*Página*.
Es un cuadro que rompe con el neoclasicismo de la época. Nos muestra la Historia como una carnicería, la naturaleza como el marco en el que se produce el horror, la ciudad duerme ajena a la matanza, no hay lugar para la belleza, para el academicismo. No es propiamente una obra que perpetúe la insurrección nacional contra los franceses. Es más el retrato del antihéroe, no del guerrero sino de las victimas de la guerra, es un testimonio antibelicista, por eso ha pasado a la Historia del Arte como algo más que un cuadro de Historia.

Goya planteó dos temas cruciales, que se complementan visualmente y tienen un significado conjunto: el violento ataque del pueblo de Madrid a las tropas de Murat en la mañana del 2 de mayo y la consiguiente represalia del ejército francés. Escogió para este último asunto, iniciado ya por las tropas francesas en la misma tarde del 2 de mayo en el paseo del Prado y a la luz del día, las ejecuciones de la noche y la lluviosa madrugada del 3 de mayo a las afueras de Madrid, lo que confería a la escena un mayor dramatismo.
Goya subraya la barbarie de la guerra en el rojo de la sangre ya derramada, ofreciendo una morbosa situación de la muerte.
Es una obra simbólica. Hay en el cuadro todo un enfrentamiento de fuerzas. De un lado, el grupo de franceses, que actúan con fuerza arrolladora, como símbolo de todos los sojuzgamientos. La otra fuerza es la inocencia: una fuerza moral. El patriota no tiene otro medio para protestar que abrir los brazos como un crucificado para recibir la muerte. La rebeldía ante la muerte inmediata de los que van a ser fusilados aparece con una verdad e intensidad no imaginables en quien fue autor de La gallina ciega. Sus multitudes se levantan en estos y otros cuadros con un grito de protesta ante la injusticia e irrumpen desbordadas en el cuadro. Percibimos la vida del pueblo como elemento político, la agitación de las masas. Este amor al pueblo convierte al propio pueblo en sujeto protagonista de su propio destino.
En la composición del cuadro hay dos grupos enfrentados y contrapuestos: el de los fusilados, desordenado, tremendamente expresivo, y el de los soldados, en perfecta formación, pero terribles ya que están matando a otros semejantes. Se sitúan perfectamente alineados, y están pertrechados con su uniforme, el petates y el sable; empuñan sus armas con la bayoneta calada, prestos a matar; es para lo que han sido entrenados. Frente a la individualización del grupo de madrileños,
No vemos los rostros de los soldados, pero no importa: su eficacia es absoluta. Son verdugos anónimos, máquinas de matar que ejecutan órdenes, pero que en un momento determinado, al ser también hombres del pueblo, se pueden convertir también en victimas de esa guerra. Todo en el cuadro contribuye a acentuar el dramatismo de esa muerte, la negrura del cielo, que domina el tercio superior del lienzo, imprime carácter tétrico a la escena. La proximidad de las bayonetas a las victimas nos hace pensar en el tiro a quemarropa, las fantasmagóricas sombras intensifican el terror de los rostros. Detrás de ellos, la columna de presos que sufrirán el castigo se pierde en la lejanía.

*Qué se pide*. Indica si cada afirmación coincide con lo que dice el texto sobre el cuadro de Goya: (a) el cuadro sigue la línea neoclásica de su época; (b) en el cuadro no se ven las caras de los soldados; (c) las ejecuciones que aparecen en el cuadro ocurren a plena luz del día en el paseo del Prado. Contesta sí o no en cada caso y cita las palabras del texto que lo deciden.

*Datos disponibles*.

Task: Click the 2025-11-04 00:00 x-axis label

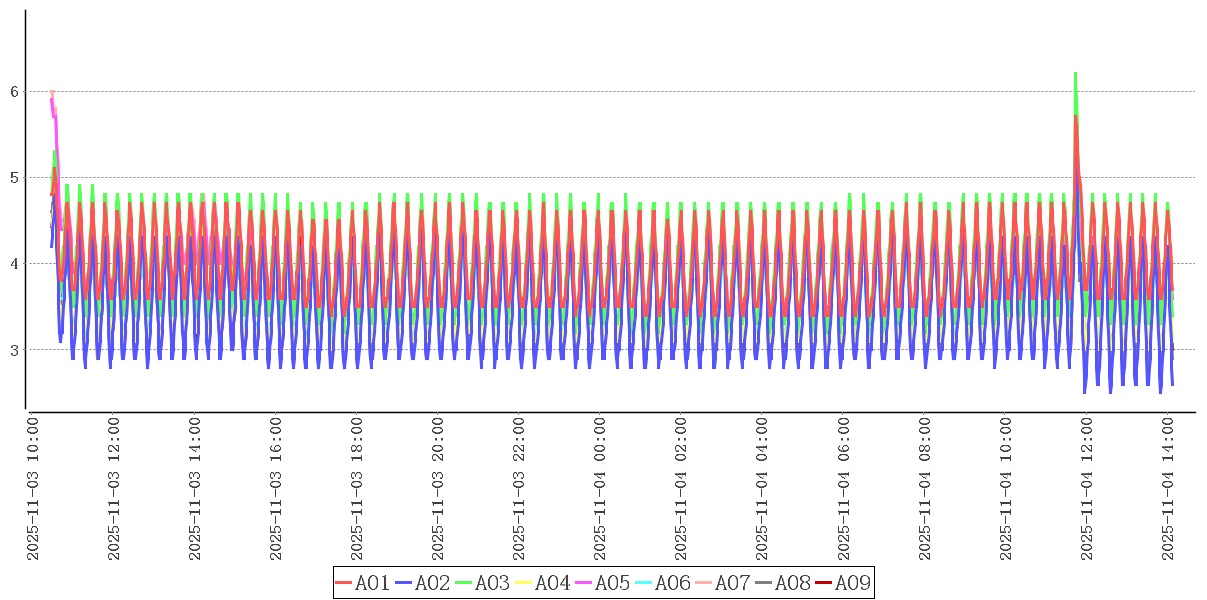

*La solución*.
(a) No: «Es un cuadro que rompe con el neoclasicismo de la época.»
(b) Sí: «No vemos los rostros de los soldados».
(c) No: «las ejecuciones de la noche y la lluviosa madrugada del 3 de mayo a las afueras de Madrid».